Documentary film “Bruce Springsteen’s Letter to You”, which came out shortly before his twentieth studio album of the same name was released in last month, gives us a close look on the artistic process of Springsteen and his regular backing band on the album. Although it will probably not enlighten you that much if you are already familiar with Springsteen’s life and career, the documentary is still enjoyable thanks to not only Springsteen’s music but also several lightweight moments among him and his colleagues, and you will be entertained as much as expected.
At first, the documentary shows Springsteen and the members of the E Street Band gathering together in a small recording studio located in Colts Neck, New Jersey in October 2018. Some of the band members including Steven Van Zandt (You may remember him for playing one of the major supporting roles in acclaimed HBO TV drama series “The Sopranos”), are as old as Springsteen himself, but they are all as lively as the younger members of the band including Jake Clemons, and everyone in the studio is quite ready for beginning the first day of their recording session.
Once the band members hit the first note as Springsteen starts to sing in the separate booth, we see how effortlessly they generate a harmonious musical tone together. While Springsteen and his band members sometimes talk and discuss a lot with each other about what should or can be changed for improving his songs, they never clash or argue with each other as always open to any good suggestion, and Springsteen later tells us how proud he has been of the E Street Band, which has been his primary backing band since 1972 and was deservedly inducted into the Rock and Roll Hall of Fame in 2014.
Shot in black and white, the documentary captures well how comfortable Springsteen and his band members are in each other’s presence even when they are not playing music in front of the camera. While they are in the middle of working on another important point in their respective professional careers, they cannot help but become a bit playful during their frequent casual conversations, which, not so surprisingly, usually revolve around their old days in the past.
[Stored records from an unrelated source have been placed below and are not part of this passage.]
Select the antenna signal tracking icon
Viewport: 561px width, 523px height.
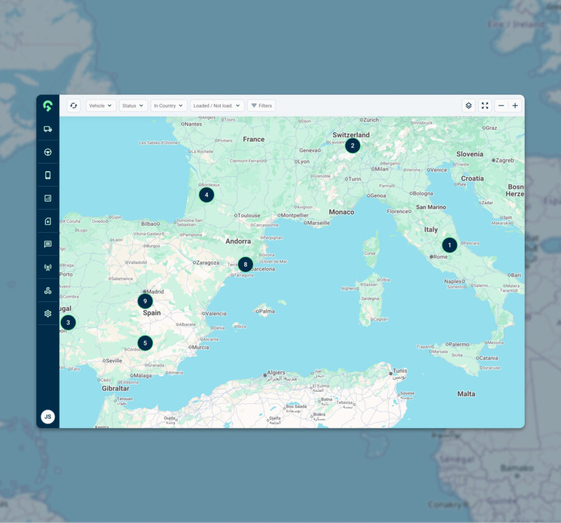47,267
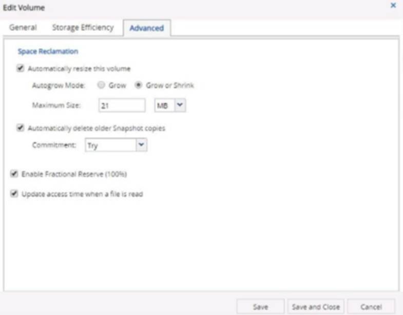Screen dimensions: 403x315
Task: Toggle Automatically resize this volume checkbox
Action: (x=20, y=68)
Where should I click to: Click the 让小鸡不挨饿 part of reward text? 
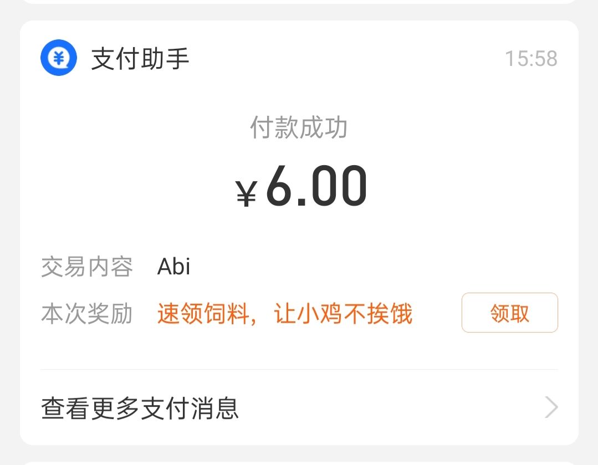pyautogui.click(x=343, y=314)
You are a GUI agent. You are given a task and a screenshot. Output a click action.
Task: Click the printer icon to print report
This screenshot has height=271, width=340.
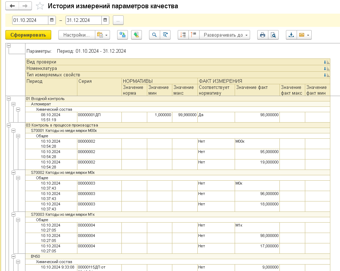(263, 35)
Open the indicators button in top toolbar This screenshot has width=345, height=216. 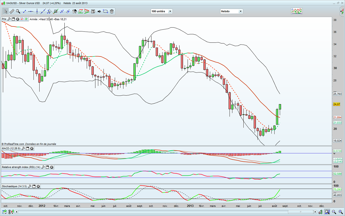click(x=296, y=11)
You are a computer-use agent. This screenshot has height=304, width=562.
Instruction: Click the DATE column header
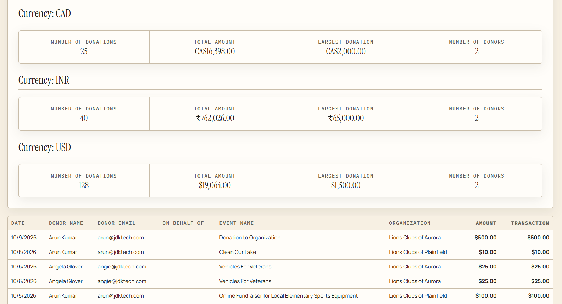pyautogui.click(x=18, y=223)
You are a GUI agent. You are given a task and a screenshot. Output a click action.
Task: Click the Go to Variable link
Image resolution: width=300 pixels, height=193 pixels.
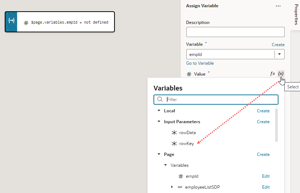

Between a number of songs appearing in the film, the documentary muses on Springsteen’s past along with him. Although he already showed more of himself and his life to us in his previous music album documentary film “Western Stars” (2019), Springsteen still has lots of things to tell, and he particularly emphasizes on his longtime artistic need of connecting with many audiences out there. Like any other talented artist, he has always had an urge to express himself for more human connection with others, and he is still driven by that urge although he already passed 70 at present.
He remembers well how young and ambitious he was once more than 40 years ago – and how lucky he has been considering his long and fruitful career during last five decades. Around the time when he released his first studio album “Greetings from Asbury Park, N.J.” in 1973, a certain famous colleague of his expressed understandable concern over Springsteen’s rather overzealous effort, and that still remains as an amusing anecdote for Springsteen. Now, he is a legendary figure admired a lot by his numerous peers and juniors, and he surely has some life lessons he earned hard as going through several ups and downs in his life and career.
These admirable human qualities of his are reflected well in several songs performed in the documentary. They may not be as memorable as his many classic songs such as “Born in the USA” or “Blinded by the Light”, but they are still engaging enough for us on the whole, and they are often elevated by Springsteen’s seemingly plain but undeniably sincere delivery of his lyrics. In addition, the performances of his musicians are mostly top-notch to say the least, and it is a shame that the documentary only briefly glimpses on their performances as busily trying to show small and big aspects of their recording process.
Anyway, under the competent direction of director/editor Thom Zimny, who previously directed “Western Stars”, the documentary smoothly flows from one excellent musical moment to another while occasionally accompanied with the gorgeous shots of wide forest areas on late autumn days. It is also interesting to observe Springsteen’s past via a number of archival materials including an old video clip showing young Springsteen at the early stage of his career, and you can sense that he is still as spirited as before while also becoming wiser than before.
As I told you before in my review on “Western Stars”, I had been vaguely aware of Springsteen’s works only through a few notable songs including his Oscar-winning song for “Philadelphia” (1993) before watching “Western Stars”, and I am still not so familiar with most of Springsteen’s works even at this point, but I found that “Bruce Springsteen’s Letter to You” is accessible to me despite that. Although it simply confirms again to me on what I observed and learned from “Western Stars”, the documentary is worthwhile to watch despite that, and you certainly should not miss it if you are one of millions of admirers of the Boss and his music and career out there.